Der Barsoi ist einer der bekanntesten Windhunderassen, welche die Erde bevölkern. Er kommt aus Russland und wurde ursprünglich zur Jagd auf Füchse, Wölfe und Hasen gezüchtet. Mit seinem lang fallenden Fell ist er bestens gerüstet, um den kalten Temperaturen Russlands stand zu halten.
Seine Geschichte geht bis zum 14. und 15. Jahrhundert zurück. Großgrundbesitzer benutzten den Barsoi zur damaligen Zeit für die Hetzjagd. Des Russen Nationalhund ist er seit etwa 1914. Innerhalb von Deutschland ist der Barsoi etwa seit Ende des 19. Jahrhunderts bekannt, während er vor 150 Jahren bereits von den Engländern gezüchtet wurde und dort auch den heute entsprechenden Richtlinien angepasst wurde.

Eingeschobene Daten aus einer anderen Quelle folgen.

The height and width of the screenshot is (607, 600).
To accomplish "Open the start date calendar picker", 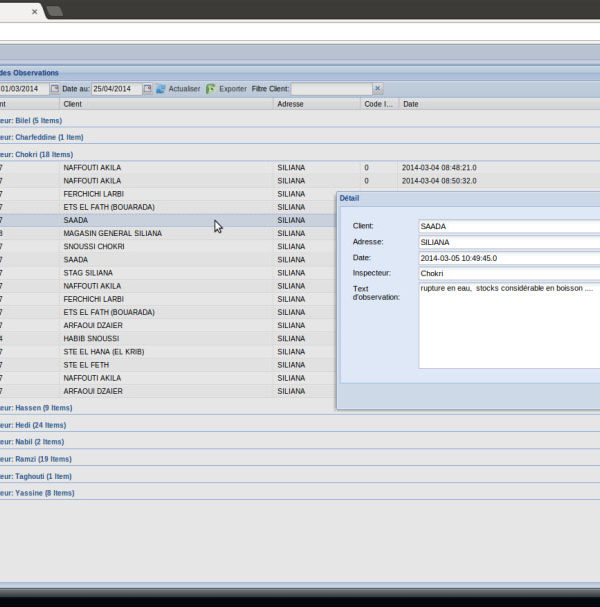I will (x=55, y=89).
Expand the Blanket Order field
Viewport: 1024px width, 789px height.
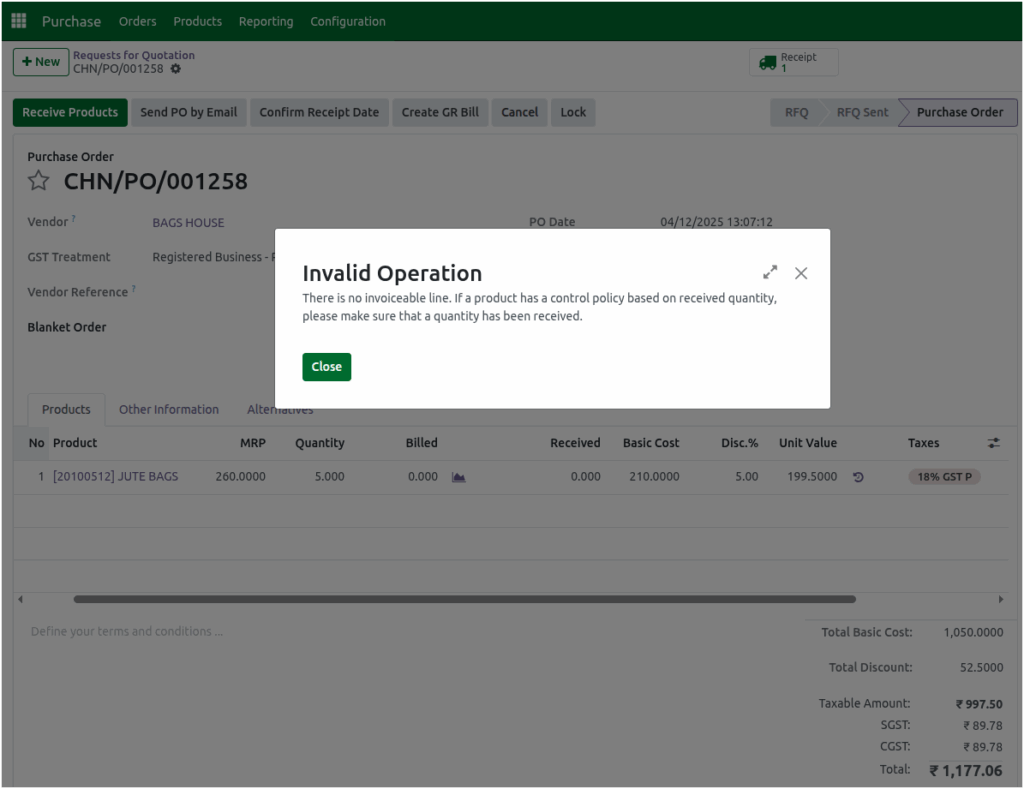coord(200,327)
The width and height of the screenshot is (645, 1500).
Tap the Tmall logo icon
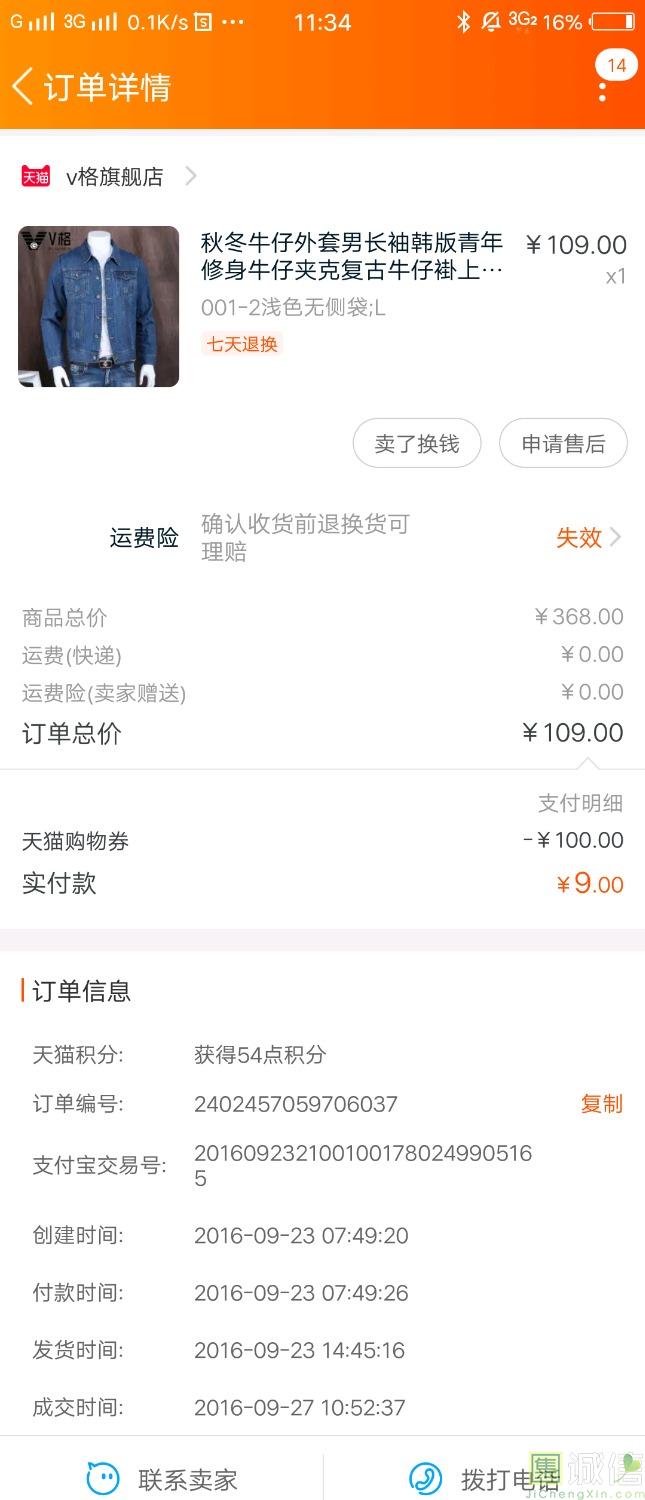[36, 177]
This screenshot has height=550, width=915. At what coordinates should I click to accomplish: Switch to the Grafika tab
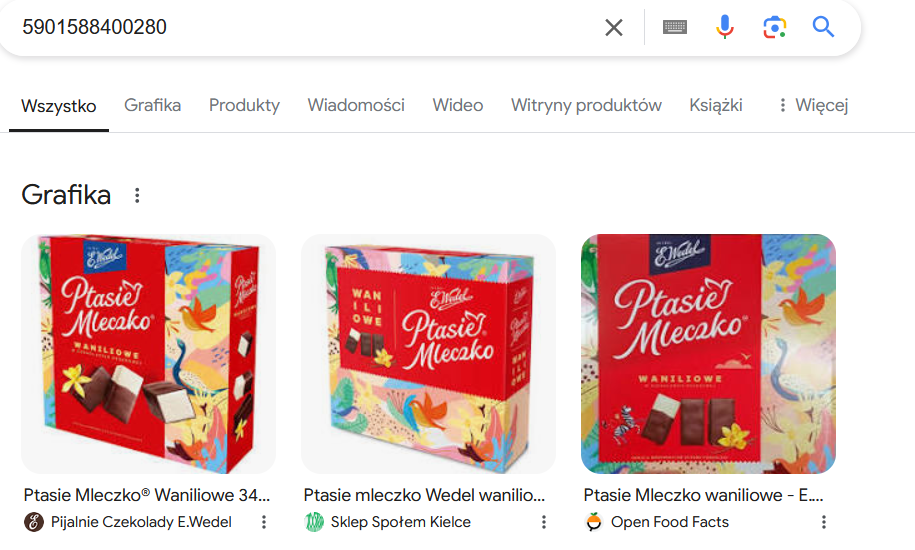point(152,105)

Der Barsoi ist etwa 85 Zentimeter groß im Bezug auf den Widerrist. Das Haar ist seidig und geschmeidig, weswegen der Hund auch entsprechend gepflegt werden muss. Der äußerst liebenswerte Vertreter der Windhunde ist in der heutigen Zeit als Begleithund im Einsatz und nur noch selten bei der Jagd gebräuchlich, außer in seinem Heimatland. Gelassen und würdevoll kommt er charakterlich rüber und ist somit ein idealer Freund für die Kinder, die allerdings erst ab einem Jugendalter mit seiner Kraft an der Leine umgehen können. Seine Reaktionen auf Beutetiere können sehr heftig und extrem ungestüm sein, weswegen ein Mindestmaß an Kraft auch auf der anderen Seite der Leine unbedingt vertreten sein muss.
In der Kunst ist der Barsoi sehr häufig dargestellt worden. Nicht nur auf Bildern und Teppichen ist die Hunderasse vertreten. Auch verschiedene Skulpturen weisen immer wieder die typische Statur und Fellbeschaffenheit des Barsois auf.